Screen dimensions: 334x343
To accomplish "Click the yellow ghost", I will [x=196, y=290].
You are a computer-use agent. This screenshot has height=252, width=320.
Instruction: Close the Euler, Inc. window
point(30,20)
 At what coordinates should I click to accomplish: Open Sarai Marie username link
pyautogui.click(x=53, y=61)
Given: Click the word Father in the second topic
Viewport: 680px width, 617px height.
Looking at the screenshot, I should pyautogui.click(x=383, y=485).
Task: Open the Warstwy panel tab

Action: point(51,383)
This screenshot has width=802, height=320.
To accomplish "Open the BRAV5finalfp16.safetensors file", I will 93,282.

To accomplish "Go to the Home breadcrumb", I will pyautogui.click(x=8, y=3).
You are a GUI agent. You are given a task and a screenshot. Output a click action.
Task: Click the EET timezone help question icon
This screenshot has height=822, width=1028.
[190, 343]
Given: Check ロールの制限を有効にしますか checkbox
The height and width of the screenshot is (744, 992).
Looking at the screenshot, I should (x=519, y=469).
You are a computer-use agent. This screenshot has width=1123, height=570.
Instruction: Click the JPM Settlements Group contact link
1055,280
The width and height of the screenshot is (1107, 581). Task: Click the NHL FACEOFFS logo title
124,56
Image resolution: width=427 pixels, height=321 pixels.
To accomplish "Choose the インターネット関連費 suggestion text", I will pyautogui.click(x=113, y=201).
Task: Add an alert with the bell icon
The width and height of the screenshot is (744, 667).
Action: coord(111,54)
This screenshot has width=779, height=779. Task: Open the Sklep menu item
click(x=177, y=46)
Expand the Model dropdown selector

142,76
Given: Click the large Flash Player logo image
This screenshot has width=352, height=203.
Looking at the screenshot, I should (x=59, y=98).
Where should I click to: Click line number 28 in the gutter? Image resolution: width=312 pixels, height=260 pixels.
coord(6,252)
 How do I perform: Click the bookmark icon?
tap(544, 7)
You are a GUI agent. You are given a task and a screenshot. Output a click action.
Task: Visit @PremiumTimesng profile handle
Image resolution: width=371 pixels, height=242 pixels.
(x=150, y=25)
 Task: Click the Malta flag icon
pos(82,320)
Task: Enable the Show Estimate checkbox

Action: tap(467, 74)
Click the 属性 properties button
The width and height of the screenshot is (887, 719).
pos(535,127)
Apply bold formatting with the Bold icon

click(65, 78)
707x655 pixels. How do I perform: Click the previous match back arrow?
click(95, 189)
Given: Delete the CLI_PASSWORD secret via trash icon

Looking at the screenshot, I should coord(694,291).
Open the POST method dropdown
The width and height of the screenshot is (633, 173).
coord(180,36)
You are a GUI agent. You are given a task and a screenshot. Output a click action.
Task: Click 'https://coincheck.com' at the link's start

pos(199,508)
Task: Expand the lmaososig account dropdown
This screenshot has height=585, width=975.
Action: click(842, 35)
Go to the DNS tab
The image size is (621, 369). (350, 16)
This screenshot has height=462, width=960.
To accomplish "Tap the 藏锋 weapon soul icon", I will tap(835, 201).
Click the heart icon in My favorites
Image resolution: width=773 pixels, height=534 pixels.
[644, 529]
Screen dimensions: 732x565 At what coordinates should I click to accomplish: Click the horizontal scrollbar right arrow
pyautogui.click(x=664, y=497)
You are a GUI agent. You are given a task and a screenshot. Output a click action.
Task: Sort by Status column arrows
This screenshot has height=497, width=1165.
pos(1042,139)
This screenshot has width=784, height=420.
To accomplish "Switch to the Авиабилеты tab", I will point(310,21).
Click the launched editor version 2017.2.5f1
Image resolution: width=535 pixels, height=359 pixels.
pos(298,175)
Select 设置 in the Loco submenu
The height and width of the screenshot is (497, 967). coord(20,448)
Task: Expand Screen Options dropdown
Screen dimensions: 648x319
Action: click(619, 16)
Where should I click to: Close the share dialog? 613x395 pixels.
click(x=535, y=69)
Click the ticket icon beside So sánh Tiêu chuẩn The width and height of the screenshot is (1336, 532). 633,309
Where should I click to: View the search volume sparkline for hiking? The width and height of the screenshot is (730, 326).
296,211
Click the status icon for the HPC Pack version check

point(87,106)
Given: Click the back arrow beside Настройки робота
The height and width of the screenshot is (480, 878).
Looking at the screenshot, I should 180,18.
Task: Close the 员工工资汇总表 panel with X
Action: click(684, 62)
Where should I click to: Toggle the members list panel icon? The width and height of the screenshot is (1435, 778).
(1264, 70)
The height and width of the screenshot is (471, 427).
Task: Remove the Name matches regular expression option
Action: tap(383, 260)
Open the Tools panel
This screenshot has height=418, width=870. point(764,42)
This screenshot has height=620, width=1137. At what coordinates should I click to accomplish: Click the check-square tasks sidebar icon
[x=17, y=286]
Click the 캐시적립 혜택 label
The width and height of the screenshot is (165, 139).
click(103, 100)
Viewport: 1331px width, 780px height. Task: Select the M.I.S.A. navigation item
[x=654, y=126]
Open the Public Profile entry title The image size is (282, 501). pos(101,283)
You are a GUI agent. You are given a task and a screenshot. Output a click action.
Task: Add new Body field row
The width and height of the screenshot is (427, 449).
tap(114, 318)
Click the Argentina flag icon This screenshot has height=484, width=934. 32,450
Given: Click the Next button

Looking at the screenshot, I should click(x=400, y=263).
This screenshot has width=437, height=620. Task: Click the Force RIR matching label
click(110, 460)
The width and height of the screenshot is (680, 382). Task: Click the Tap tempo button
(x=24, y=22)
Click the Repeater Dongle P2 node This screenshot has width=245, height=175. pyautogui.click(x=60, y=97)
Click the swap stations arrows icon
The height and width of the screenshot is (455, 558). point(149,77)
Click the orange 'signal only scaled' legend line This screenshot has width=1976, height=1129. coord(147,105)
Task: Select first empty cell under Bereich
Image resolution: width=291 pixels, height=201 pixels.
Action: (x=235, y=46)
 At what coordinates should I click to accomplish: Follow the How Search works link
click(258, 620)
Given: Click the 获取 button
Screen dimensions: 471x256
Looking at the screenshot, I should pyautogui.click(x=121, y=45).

◇ ◇ ◇ ◇ ◇

Using the records above, copy every line that has the word "beside" in it.

Click the ticket icon beside So sánh Tiêu chuẩn The width and height of the screenshot is (1336, 532). 633,309
Given: Click the back arrow beside Настройки робота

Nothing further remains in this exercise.